このところ物事の変化に驚いてしまう。例えばアナログ人間の私は、デジタル機器の使いこなしが難しい。携帯電話は手放せないが、新機種に変えるたびに、操作方法を覚えるまで苦労する。操作パネルのスイッチ位置を全機種統一してくれたらいいのにとさえ思う。だからタッチパネルのスマホなどは、論外となる。便利になって色々なことができるぶん、何かを失っているような気さえする。

精神障がい者の暮らしもどんどん変わってきている。一昔前に叫ばれていた「病棟から地域へ」の声は、もう聞かない。何十年にも及ぶ入院生活をしてきた人たちが、みんな地域で無事に生活を営んでいるからだろうか?

その代わりのように「地域生活から地域活動へ」―まるで自宅から職場へとでも言わんばかりのように感じる。

事実、20世紀末に比べて正当な形での障がい者枠の雇用も増えてきているようだ。だけど「いい世の中になった」と手放しでは喜べない。そもそも精神障がい者は、大好きで楽しいことをしていても疲れてしまう難しさがある。まして「働けるか? 働けないか?」はいらない。それは単に個人的な課題や選択であって、障がいの有無とは関係ない。

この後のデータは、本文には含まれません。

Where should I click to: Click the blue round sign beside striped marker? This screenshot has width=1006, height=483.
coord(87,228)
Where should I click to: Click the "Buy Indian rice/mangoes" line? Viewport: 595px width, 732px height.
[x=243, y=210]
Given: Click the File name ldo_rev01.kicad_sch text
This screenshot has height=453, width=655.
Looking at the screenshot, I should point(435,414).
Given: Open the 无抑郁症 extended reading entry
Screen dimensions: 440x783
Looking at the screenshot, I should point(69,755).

一昔前の、本当に人生の長い期間を病棟で過ごした人たちは、どうだろう? 晴れて地域での生活を始めた人で、「これから第2の人生」と就労したという話を私は聞かない。

何か、肝心なことや大事なことに触れずに、あらゆる物事が決まり、変わってゆく気がする。でも「だからこうだ!」と具体的な提案ができない自分が歯がゆい。

このままでいい

もう10年くらい前に、テレビの報道番組で大阪北部の精神障がい者地域生活支援センターが取り上げられていた。テレビの画面に映し出された障がい者たちは、屋外の喫煙場に集まり、「駅で電車を待つ時、ホームの前の方に立ってる?」と話す。その場のみんなが「電車が止まってドアが開くまで、ホームの前には出ないようにしている」と答えた。

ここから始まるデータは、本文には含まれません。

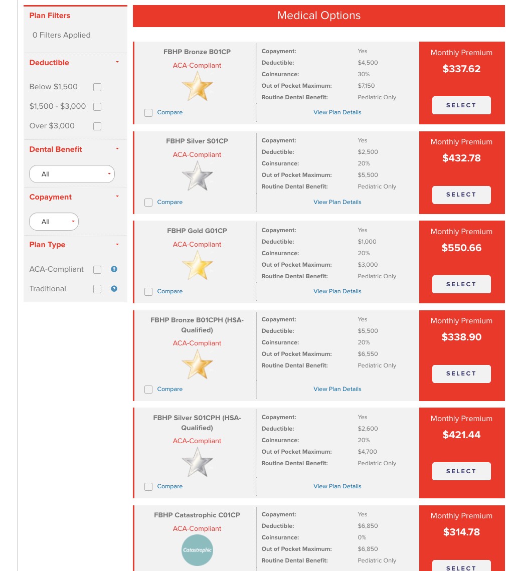This screenshot has width=512, height=571.
Task: Open the ACA-Compliant help question mark icon
Action: (114, 269)
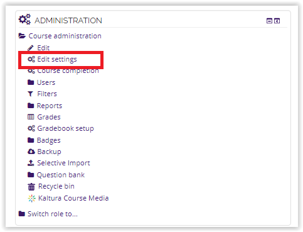Click the cloud icon beside Backup
Image resolution: width=303 pixels, height=232 pixels.
pyautogui.click(x=31, y=152)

「そうやんなぁ、電車が入って来るのを近くで見てたら、ふぅっと行ってしまいそうになる…」。こんな気持ちで過ごしているのが精神障がい者なのだと共感を覚えた。

その番組の終盤に女性施設長がこう言っていた。「彼らは彼らのままでいいと思っています」。今にして思えば、変わってゆくものと変わらないものを考えさせる重い言葉だった。